-- Start Provided data --

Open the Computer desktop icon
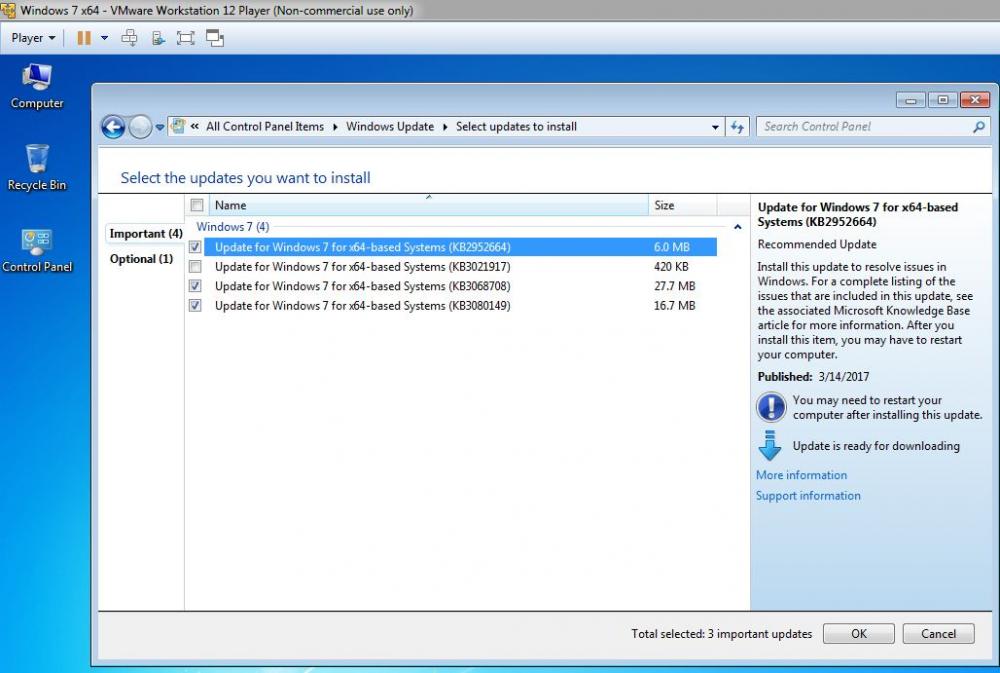This screenshot has width=1000, height=673. pyautogui.click(x=37, y=85)
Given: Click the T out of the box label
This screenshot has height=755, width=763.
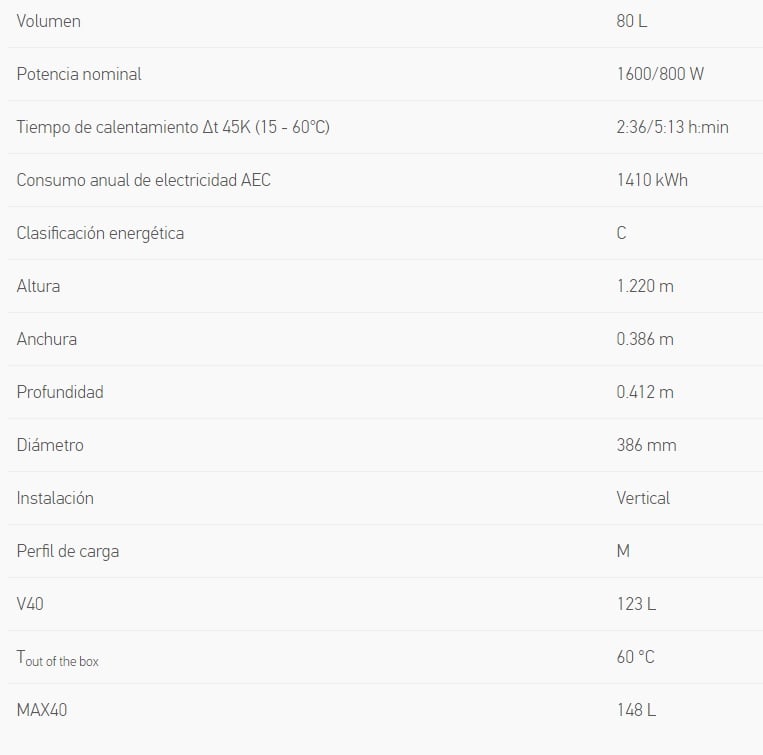Looking at the screenshot, I should 57,658.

-- End Provided data --

**Work required:**
Write out all the lines above word for word, leaving out the pictures.

**Written response:**
Open the Computer desktop icon
This screenshot has width=1000, height=673. pyautogui.click(x=37, y=85)
Given: Click the T out of the box label
This screenshot has height=755, width=763.
Looking at the screenshot, I should 57,658.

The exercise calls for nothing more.